WORKING DATA START

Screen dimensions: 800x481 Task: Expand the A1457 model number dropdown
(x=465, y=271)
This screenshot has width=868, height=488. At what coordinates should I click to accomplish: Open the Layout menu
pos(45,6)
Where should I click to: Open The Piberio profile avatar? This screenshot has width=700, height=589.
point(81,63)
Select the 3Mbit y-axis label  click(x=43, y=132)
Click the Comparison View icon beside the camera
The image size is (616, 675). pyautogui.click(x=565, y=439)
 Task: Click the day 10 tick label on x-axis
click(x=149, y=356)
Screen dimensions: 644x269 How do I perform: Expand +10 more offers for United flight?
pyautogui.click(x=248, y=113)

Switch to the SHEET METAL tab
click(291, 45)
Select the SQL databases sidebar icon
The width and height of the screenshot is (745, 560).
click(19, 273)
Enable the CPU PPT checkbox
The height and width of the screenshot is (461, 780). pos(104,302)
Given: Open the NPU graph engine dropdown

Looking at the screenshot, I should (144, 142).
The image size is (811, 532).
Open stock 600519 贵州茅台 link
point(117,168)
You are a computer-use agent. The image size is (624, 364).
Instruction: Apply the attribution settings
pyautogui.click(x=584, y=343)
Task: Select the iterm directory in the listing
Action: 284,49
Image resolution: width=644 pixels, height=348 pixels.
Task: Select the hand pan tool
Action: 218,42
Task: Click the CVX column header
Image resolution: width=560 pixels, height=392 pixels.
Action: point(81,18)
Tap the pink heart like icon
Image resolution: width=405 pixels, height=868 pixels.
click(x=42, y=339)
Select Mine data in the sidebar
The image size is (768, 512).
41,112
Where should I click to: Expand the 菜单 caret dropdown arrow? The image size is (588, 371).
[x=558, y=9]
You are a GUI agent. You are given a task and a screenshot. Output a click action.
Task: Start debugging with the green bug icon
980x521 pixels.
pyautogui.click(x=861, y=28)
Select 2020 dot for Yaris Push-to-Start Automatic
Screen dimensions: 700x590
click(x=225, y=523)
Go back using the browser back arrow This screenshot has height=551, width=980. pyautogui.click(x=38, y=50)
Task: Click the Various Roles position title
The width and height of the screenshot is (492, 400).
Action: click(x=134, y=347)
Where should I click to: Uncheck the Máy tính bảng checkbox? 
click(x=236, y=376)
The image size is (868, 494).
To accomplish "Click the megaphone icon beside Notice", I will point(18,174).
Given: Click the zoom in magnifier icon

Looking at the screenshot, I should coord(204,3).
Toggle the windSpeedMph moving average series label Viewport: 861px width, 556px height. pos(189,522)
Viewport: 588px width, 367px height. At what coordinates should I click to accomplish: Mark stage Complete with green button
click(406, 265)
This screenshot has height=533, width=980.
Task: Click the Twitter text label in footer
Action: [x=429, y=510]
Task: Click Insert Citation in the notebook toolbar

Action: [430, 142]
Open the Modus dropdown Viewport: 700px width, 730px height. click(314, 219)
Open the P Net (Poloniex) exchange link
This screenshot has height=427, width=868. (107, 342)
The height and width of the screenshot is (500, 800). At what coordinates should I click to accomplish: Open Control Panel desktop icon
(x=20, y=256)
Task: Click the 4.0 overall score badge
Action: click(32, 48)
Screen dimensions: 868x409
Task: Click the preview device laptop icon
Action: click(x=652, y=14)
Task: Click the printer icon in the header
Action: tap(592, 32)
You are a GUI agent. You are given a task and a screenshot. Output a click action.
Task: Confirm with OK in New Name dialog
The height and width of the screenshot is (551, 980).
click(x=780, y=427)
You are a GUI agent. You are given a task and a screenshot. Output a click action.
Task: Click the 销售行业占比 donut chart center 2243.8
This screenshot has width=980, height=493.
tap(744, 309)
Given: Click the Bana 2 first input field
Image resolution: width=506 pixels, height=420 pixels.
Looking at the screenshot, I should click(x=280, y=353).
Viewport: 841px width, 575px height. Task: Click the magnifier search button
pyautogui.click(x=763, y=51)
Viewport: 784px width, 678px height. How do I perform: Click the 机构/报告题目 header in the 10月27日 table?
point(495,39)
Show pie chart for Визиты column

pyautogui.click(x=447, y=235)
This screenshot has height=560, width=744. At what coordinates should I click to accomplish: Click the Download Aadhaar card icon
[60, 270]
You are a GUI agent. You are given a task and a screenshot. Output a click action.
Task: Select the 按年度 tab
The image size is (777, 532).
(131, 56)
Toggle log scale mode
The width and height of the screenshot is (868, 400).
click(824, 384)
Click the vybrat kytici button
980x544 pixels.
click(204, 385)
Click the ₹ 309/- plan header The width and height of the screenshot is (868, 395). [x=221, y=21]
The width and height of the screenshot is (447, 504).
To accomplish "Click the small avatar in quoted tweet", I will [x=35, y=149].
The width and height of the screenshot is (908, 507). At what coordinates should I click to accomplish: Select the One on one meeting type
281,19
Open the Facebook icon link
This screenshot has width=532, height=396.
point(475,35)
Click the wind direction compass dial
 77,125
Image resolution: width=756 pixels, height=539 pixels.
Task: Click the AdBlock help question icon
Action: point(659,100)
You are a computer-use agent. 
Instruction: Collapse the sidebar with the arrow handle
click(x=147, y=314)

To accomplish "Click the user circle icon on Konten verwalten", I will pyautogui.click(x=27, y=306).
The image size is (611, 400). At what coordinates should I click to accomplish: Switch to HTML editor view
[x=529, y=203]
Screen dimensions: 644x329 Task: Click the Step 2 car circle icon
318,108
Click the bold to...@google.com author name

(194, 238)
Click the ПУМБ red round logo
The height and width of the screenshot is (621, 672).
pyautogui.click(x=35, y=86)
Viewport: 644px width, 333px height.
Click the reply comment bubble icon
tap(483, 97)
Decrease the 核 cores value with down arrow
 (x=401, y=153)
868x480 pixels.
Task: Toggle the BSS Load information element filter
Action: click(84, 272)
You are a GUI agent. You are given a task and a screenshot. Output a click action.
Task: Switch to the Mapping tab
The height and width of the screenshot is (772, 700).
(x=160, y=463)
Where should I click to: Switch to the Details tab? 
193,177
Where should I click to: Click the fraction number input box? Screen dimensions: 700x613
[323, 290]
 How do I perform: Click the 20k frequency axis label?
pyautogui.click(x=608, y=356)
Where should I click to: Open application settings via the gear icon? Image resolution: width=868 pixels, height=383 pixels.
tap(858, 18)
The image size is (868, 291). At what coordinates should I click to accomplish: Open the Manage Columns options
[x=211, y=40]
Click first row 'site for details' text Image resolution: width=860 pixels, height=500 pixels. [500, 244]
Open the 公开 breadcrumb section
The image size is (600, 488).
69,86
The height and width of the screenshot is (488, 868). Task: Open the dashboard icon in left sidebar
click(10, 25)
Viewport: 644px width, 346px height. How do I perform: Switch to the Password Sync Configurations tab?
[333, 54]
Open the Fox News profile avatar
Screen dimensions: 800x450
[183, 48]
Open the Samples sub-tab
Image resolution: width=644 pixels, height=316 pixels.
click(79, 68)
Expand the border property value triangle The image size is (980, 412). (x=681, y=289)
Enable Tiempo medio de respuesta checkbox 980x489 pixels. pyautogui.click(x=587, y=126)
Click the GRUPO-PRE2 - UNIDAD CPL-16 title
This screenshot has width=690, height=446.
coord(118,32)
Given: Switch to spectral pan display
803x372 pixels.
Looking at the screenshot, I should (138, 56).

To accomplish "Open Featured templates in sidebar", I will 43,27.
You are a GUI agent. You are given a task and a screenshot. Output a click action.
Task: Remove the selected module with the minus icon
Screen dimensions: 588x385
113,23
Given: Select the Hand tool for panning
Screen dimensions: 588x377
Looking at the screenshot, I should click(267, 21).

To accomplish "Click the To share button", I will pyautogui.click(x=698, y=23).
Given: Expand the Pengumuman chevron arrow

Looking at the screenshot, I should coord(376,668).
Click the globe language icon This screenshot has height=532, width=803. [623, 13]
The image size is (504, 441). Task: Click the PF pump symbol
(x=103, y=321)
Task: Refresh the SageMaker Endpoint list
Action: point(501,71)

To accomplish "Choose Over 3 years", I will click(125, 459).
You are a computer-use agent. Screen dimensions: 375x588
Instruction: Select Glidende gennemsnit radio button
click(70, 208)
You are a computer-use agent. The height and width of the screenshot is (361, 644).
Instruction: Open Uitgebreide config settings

WORKING DATA END

*TASK DESCRIPTION*
Could you copy exactly the line containing "Task: Remove the" and each line after it through the end of the records, and nothing else?

*SOLVED EXERCISE*
Task: Remove the selected module with the minus icon
Screen dimensions: 588x385
113,23
Given: Select the Hand tool for panning
Screen dimensions: 588x377
Looking at the screenshot, I should click(267, 21).

To accomplish "Click the To share button", I will pyautogui.click(x=698, y=23).
Given: Expand the Pengumuman chevron arrow

Looking at the screenshot, I should coord(376,668).
Click the globe language icon This screenshot has height=532, width=803. [623, 13]
The image size is (504, 441). Task: Click the PF pump symbol
(x=103, y=321)
Task: Refresh the SageMaker Endpoint list
Action: point(501,71)

To accomplish "Choose Over 3 years", I will click(125, 459).
You are a computer-use agent. Screen dimensions: 375x588
Instruction: Select Glidende gennemsnit radio button
click(70, 208)
You are a computer-use agent. The height and width of the screenshot is (361, 644).
Instruction: Open Uitgebreide config settings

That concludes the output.